• _RECORDED DATA_:
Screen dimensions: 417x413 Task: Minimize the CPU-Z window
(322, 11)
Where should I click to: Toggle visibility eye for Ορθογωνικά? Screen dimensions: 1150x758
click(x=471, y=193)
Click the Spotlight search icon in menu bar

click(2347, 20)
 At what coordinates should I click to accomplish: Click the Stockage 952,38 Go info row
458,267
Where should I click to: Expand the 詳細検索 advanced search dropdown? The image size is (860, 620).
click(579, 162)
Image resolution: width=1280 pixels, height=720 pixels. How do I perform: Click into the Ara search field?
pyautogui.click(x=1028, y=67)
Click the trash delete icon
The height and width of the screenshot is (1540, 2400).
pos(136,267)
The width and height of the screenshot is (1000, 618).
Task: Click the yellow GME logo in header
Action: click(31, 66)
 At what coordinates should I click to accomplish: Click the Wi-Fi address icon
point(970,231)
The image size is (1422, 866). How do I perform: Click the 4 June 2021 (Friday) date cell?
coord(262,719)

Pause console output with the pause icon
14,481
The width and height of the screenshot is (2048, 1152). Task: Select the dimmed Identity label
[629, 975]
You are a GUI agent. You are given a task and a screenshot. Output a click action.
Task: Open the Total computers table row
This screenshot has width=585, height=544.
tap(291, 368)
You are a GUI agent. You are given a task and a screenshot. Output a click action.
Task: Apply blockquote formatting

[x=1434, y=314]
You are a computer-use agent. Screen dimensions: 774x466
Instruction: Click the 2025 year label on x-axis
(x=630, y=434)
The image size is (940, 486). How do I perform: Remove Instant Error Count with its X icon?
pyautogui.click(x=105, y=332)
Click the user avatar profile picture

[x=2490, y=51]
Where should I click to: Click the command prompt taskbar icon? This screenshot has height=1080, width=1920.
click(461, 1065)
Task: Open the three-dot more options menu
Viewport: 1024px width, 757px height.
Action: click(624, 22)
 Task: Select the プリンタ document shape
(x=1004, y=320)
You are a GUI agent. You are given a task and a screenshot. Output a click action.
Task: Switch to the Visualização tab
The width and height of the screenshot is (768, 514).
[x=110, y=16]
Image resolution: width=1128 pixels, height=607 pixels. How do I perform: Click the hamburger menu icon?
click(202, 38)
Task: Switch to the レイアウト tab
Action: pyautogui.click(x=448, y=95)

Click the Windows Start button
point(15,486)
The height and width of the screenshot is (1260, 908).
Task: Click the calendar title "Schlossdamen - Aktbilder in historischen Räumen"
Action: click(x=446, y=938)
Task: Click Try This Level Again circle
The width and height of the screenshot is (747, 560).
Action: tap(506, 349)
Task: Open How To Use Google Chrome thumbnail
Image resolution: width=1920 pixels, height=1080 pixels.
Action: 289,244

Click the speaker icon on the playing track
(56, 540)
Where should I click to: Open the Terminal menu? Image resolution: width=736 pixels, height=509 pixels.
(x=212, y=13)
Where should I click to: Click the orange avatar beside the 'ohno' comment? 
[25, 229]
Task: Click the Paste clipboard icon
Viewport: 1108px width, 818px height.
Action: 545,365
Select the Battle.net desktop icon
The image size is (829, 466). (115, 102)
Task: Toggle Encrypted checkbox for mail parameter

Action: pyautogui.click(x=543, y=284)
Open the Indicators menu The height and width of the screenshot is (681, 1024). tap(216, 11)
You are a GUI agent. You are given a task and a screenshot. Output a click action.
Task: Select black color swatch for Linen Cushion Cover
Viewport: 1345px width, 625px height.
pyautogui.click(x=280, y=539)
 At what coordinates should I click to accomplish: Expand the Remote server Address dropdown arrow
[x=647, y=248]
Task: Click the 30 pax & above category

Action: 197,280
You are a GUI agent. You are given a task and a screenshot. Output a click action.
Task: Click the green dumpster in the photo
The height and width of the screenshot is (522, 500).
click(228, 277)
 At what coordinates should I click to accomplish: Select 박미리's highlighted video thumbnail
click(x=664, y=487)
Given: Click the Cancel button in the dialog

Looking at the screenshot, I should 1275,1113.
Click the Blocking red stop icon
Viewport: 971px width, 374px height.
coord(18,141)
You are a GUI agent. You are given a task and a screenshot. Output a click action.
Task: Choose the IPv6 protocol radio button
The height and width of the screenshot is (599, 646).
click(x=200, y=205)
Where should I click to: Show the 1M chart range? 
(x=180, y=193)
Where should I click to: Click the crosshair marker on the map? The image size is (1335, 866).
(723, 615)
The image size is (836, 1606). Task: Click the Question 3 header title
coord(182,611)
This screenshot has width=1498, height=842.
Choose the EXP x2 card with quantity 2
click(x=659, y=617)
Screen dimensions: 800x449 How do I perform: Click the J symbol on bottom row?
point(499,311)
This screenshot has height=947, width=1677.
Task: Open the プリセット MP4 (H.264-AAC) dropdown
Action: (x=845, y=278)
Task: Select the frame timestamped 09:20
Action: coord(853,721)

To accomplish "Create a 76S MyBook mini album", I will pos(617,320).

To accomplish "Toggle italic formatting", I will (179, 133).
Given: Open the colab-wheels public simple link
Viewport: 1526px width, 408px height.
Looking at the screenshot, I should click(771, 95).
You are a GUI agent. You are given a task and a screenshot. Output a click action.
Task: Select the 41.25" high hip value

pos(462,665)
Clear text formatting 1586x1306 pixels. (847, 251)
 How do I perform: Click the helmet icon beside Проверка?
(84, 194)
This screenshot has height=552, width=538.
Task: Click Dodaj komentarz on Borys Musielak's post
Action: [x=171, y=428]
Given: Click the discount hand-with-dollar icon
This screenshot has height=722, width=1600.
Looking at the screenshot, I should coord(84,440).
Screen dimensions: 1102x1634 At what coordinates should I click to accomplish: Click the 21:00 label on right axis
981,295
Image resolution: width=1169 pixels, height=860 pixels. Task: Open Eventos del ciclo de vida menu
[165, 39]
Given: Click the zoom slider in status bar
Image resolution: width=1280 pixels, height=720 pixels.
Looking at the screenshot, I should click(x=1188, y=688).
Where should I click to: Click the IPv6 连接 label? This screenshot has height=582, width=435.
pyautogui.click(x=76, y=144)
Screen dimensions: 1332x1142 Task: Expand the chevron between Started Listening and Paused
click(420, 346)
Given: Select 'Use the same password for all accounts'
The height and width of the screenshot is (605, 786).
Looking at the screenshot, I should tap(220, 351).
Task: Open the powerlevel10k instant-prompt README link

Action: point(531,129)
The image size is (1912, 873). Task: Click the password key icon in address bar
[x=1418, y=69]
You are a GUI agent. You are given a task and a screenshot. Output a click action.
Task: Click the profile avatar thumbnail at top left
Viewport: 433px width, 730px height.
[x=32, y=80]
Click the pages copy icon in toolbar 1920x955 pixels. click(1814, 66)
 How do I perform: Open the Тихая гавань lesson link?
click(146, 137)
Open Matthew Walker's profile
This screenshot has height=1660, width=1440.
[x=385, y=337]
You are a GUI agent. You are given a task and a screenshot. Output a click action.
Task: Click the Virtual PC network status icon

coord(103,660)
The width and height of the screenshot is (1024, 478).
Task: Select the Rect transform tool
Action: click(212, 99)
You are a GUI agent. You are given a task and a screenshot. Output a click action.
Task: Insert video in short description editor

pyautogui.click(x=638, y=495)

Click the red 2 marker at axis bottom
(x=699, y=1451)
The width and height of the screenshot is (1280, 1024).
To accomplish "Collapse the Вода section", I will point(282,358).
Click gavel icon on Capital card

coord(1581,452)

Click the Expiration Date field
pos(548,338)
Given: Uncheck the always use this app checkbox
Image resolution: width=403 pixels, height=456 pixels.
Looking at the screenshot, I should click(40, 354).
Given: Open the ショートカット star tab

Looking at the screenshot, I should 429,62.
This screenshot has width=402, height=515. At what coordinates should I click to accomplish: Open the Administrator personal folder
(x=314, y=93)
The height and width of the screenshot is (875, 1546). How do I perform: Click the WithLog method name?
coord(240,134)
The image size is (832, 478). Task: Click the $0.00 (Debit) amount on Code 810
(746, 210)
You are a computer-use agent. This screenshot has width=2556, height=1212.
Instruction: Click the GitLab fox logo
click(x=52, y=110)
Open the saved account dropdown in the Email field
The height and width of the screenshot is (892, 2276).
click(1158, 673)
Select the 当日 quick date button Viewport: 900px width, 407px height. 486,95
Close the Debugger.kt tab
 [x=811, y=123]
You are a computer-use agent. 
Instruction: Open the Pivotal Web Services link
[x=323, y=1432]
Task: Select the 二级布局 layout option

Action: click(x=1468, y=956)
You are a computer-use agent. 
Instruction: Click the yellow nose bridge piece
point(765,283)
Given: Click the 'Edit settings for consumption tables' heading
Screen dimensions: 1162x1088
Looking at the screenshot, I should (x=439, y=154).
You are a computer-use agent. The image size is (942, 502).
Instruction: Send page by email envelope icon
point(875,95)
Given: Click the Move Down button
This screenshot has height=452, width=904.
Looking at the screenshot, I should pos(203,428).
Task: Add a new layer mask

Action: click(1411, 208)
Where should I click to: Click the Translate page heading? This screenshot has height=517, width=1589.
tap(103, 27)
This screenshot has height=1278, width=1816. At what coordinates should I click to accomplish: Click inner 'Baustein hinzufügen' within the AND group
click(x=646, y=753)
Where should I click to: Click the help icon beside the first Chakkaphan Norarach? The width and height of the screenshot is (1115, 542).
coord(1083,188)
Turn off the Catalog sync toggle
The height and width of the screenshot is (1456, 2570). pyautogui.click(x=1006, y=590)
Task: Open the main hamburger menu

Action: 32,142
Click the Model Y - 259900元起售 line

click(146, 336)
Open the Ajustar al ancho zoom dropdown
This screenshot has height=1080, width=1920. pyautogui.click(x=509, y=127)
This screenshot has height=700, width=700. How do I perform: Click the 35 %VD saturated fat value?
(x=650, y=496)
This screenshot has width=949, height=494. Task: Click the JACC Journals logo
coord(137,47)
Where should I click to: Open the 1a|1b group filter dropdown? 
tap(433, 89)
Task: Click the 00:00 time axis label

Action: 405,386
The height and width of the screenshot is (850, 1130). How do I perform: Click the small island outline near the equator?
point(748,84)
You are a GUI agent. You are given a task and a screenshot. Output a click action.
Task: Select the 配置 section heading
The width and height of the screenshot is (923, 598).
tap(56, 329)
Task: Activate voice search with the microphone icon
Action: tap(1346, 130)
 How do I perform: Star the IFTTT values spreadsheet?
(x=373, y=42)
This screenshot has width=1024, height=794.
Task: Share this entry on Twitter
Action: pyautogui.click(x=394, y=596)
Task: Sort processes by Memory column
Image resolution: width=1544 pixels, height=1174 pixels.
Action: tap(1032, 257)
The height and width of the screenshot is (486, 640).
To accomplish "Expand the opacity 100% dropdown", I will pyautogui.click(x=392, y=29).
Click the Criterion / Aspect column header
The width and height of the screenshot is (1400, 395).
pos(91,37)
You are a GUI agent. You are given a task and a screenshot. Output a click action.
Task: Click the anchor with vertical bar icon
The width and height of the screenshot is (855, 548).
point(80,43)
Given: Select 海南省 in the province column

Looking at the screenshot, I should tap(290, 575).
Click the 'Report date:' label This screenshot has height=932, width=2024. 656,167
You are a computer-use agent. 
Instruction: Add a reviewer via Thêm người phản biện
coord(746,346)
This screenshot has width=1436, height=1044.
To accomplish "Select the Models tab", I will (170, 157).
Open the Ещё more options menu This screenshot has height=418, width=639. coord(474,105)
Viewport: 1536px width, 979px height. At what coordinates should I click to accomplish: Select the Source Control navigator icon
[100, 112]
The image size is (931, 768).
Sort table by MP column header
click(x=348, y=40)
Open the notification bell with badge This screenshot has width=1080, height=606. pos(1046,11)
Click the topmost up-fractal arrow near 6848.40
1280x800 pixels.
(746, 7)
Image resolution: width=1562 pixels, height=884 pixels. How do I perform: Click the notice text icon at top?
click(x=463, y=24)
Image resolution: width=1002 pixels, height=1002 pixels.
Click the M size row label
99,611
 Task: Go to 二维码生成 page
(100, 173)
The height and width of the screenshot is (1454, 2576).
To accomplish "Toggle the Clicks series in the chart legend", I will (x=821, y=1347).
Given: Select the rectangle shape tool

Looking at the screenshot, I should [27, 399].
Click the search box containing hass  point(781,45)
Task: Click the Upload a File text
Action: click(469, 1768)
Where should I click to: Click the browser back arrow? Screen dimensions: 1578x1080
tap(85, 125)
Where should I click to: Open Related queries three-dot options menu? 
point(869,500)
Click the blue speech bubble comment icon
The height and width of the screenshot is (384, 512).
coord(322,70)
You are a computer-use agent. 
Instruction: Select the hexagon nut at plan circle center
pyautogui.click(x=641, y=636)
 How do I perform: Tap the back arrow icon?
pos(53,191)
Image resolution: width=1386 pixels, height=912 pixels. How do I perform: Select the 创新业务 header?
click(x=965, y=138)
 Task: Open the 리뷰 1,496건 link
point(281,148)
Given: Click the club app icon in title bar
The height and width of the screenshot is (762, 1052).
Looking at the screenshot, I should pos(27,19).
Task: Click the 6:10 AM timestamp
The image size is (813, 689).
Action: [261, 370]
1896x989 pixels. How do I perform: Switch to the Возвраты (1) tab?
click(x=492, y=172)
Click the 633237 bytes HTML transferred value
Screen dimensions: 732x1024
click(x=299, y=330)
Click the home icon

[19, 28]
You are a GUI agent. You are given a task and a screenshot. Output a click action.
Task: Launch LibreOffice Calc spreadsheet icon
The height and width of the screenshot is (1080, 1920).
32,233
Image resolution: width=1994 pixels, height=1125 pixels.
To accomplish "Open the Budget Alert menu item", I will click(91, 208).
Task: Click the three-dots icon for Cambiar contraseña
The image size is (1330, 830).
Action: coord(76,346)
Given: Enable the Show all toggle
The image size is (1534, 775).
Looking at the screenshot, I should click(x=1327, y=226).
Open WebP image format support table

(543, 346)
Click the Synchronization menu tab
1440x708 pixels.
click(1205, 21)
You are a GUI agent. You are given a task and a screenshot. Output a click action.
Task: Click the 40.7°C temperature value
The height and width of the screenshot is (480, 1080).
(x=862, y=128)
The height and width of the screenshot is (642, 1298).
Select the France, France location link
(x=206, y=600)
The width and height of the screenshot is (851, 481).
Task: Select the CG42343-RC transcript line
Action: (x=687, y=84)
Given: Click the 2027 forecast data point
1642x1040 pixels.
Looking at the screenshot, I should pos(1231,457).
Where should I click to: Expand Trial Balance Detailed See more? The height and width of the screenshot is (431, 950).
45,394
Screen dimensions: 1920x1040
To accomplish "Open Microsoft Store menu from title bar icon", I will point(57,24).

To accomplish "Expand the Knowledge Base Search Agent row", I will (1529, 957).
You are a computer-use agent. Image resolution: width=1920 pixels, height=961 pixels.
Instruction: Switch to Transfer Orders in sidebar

• _GIVEN EXERCISE_: Return the lines of the records verbatim, starting with the line containing "Click the search" and ending with the line containing "click(x=965, y=138)", both included.

• _SOLUTION_:
Click the search box containing hass  point(781,45)
Task: Click the Upload a File text
Action: click(469, 1768)
Where should I click to: Click the browser back arrow? Screen dimensions: 1578x1080
tap(85, 125)
Where should I click to: Open Related queries three-dot options menu? 
point(869,500)
Click the blue speech bubble comment icon
The height and width of the screenshot is (384, 512).
coord(322,70)
You are a computer-use agent. 
Instruction: Select the hexagon nut at plan circle center
pyautogui.click(x=641, y=636)
 How do I perform: Tap the back arrow icon?
pos(53,191)
Image resolution: width=1386 pixels, height=912 pixels. How do I perform: Select the 创新业务 header?
click(x=965, y=138)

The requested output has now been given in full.